Artie - Networking issues in use1 – Incident details

Networking issues in use1

Resolved
Major outage
Started 15 days agoLasted about 8 hours

Affected

Artie Dashboard

Operational from 12:30 AM to 8:24 AM

AWS US-East-1 Data Plane

Operational from 12:30 AM to 1:48 AM, Major outage from 1:48 AM to 2:30 AM, Operational from 2:30 AM to 8:24 AM

Updates
  • Postmortem
    Postmortem

    Incident Overview

    • Date: January 30, 2025

    • Affected AWS region: us-east-1

    • Duration: partial outage 6.5 hours, total outage 1 hour

    Summary

    On January 30, a routine infrastructure upgrade to our Kubernetes networking layer caused a service disruption in one of our primary cloud regions. What began as a partial outage escalated into a full outage affecting data pipelines for customers in the us-east-1 region. We sincerely apologize for the impact this had on your operations.

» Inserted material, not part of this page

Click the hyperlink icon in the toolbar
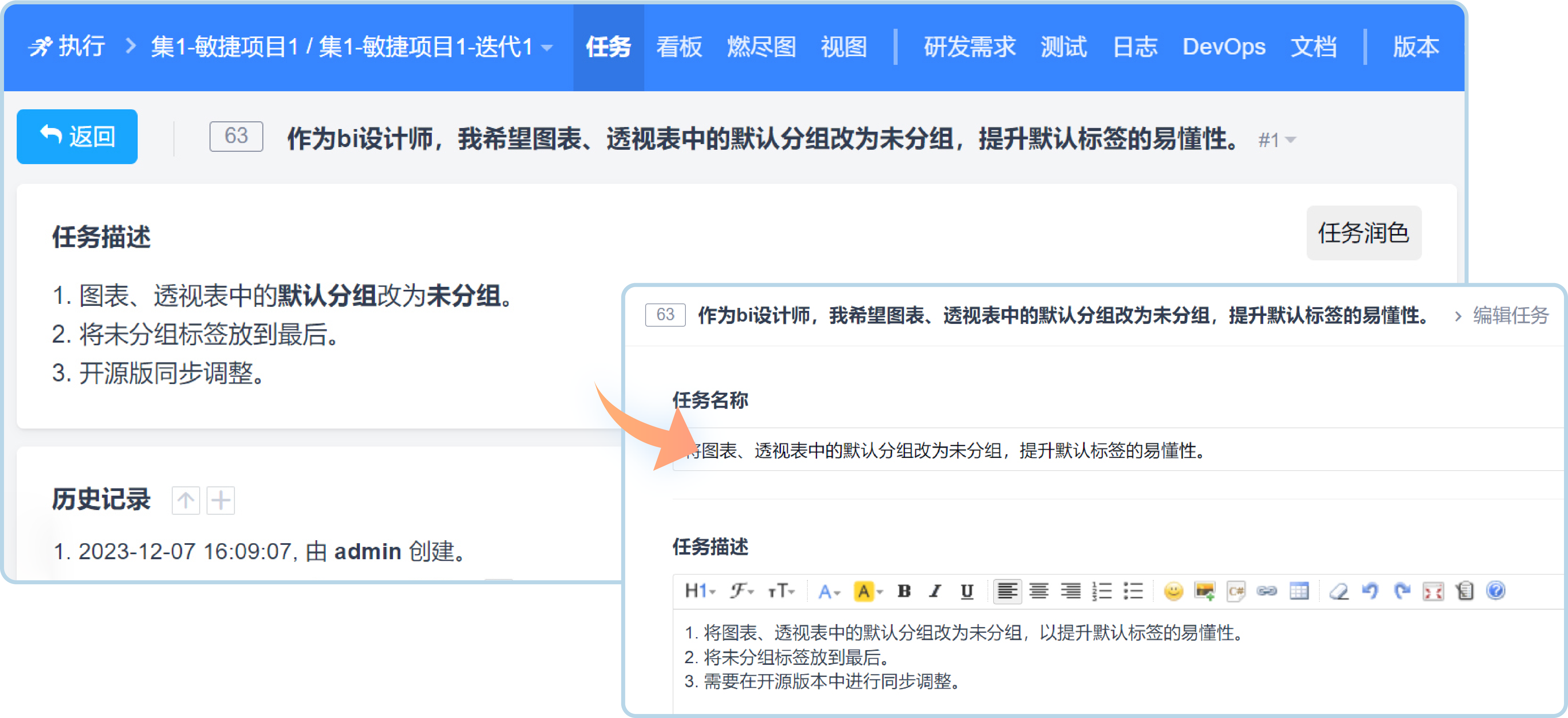This screenshot has height=718, width=1568. pos(1267,591)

    Service was fully restored the same evening after our team identified and resolved the underlying issue. It was a version mismatch between critical networking components in our cluster.

    Impact

    We understand how important reliability is to your business, and we are deeply sorry for the disruption. During the outage:

    • Service was unavailable in the us-east-1 region for 7.5 hours.

    • A small number of affected customers experienced data replication interruptions, which our team worked to remediate promptly.

    We recognize that any downtime is unacceptable, and we take full responsibility for this incident.

    What happened

    Our engineering team was performing a planned upgrade to a networking add-on (vpc-cni) to increase capacity in our Kubernetes infrastructure. During the upgrade:

    1. The change was applied successfully in a non-production environment but encountered compatibility issues in the production cluster.

    2. A rollback was not possible because the previous component version was no longer supported by the underlying platform.

    3. The issue was compounded by version mismatches across several interdependent networking components, which made diagnosis more complex than expected.

    Our team identified the root cause as an outdated networking component (kube-proxy) that was incompatible with the rest of the upgraded stack. Once the fix was applied, service was restored.

    What we're sorry about

    We want to be transparent; this incident was avoidable. We moved forward with a change that, in hindsight, required more thorough validation and coordination. Specifically:

    • The production environment differed from the test environment in ways we did not fully account for.

    • We did not have sufficient safeguards in place to catch the version incompatibility before it caused an outage.

    • Our incident response process was slower than it should have been, and we did not escalate to our cloud provider's engineering team quickly enough.

    We are sorry for the disruption and for falling short of the reliability you expect from us.

    Our plan going forward

    We are actively carrying out a comprehensive set of improvements to prevent incidents like this from happening again:

    Stronger change controls

    • We have strengthened our change management process so that all planned infrastructure migrations require formal approval and a minimum of two engineers working together to apply changes.

    • Non-reversible changes are restricted to business hours (Monday through Thursday) to ensure full team availability and vendor support coverage.

    Improved testing and validation

    • We are auditing and standardizing component versions across all of our clusters to eliminate hidden drift between environments.

    • Production and non-production clusters are being aligned to ensure test results are representative.

    Faster incident response

    • We are formalizing a war room procedure with clearly defined roles: a primary engineer making changes, a secondary approving them, an incident commander coordinating, and a communications lead keeping customers informed.

    • We are establishing clear severity definitions and escalation timelines so that vendor support is engaged earlier when needed.

    Infrastructure resilience

    • We are working toward running multiple clusters per region so that workloads can be migrated if a single cluster is compromised.

    • We are building the capability to move customer pipelines between clusters with minimal disruption.

    • We are proactively engaging our cloud provider to review and approve infrastructure upgrade plans before they are executed.


    We value your trust and are committed to earning it back through these concrete actions. If you have any questions or concerns about this incident or our remediation plan, please do not hesitate to reach out to your account contact or our support team.

  • Resolved
    Resolved

    We’ve identified the root cause of the DNS instability: an out-of-order VPC CNI upgrade led to an undocumented version mismatch, which caused conflicts in our DNS routing rules. The issue has now been resolved, and we are closely monitoring all pipelines to ensure continued stability.

  • Update
    Update

    We are continuing to see intermittent DNS errors. The issue has been escalated with AWS, and an AWS engineer is joining the investigation shortly. We’ll share another update as we learn more.

  • Update
    Update

    We are now working with AWS to diagnose the partial DNS failure.

  • Update
    Update

    We’ve identified intermittent DNS issues on a specific node and are actively working to resolve them. We’re working to restore full reliability.

  • Monitoring
    Monitoring

    There's a CNI error. We are seeing some clients recover and are still working towards a full recovery.

  • Identified
    Identified

    A config change has affected networking for pipelines in the us-east-1 data plane. We are continuing to work on a fix for this incident.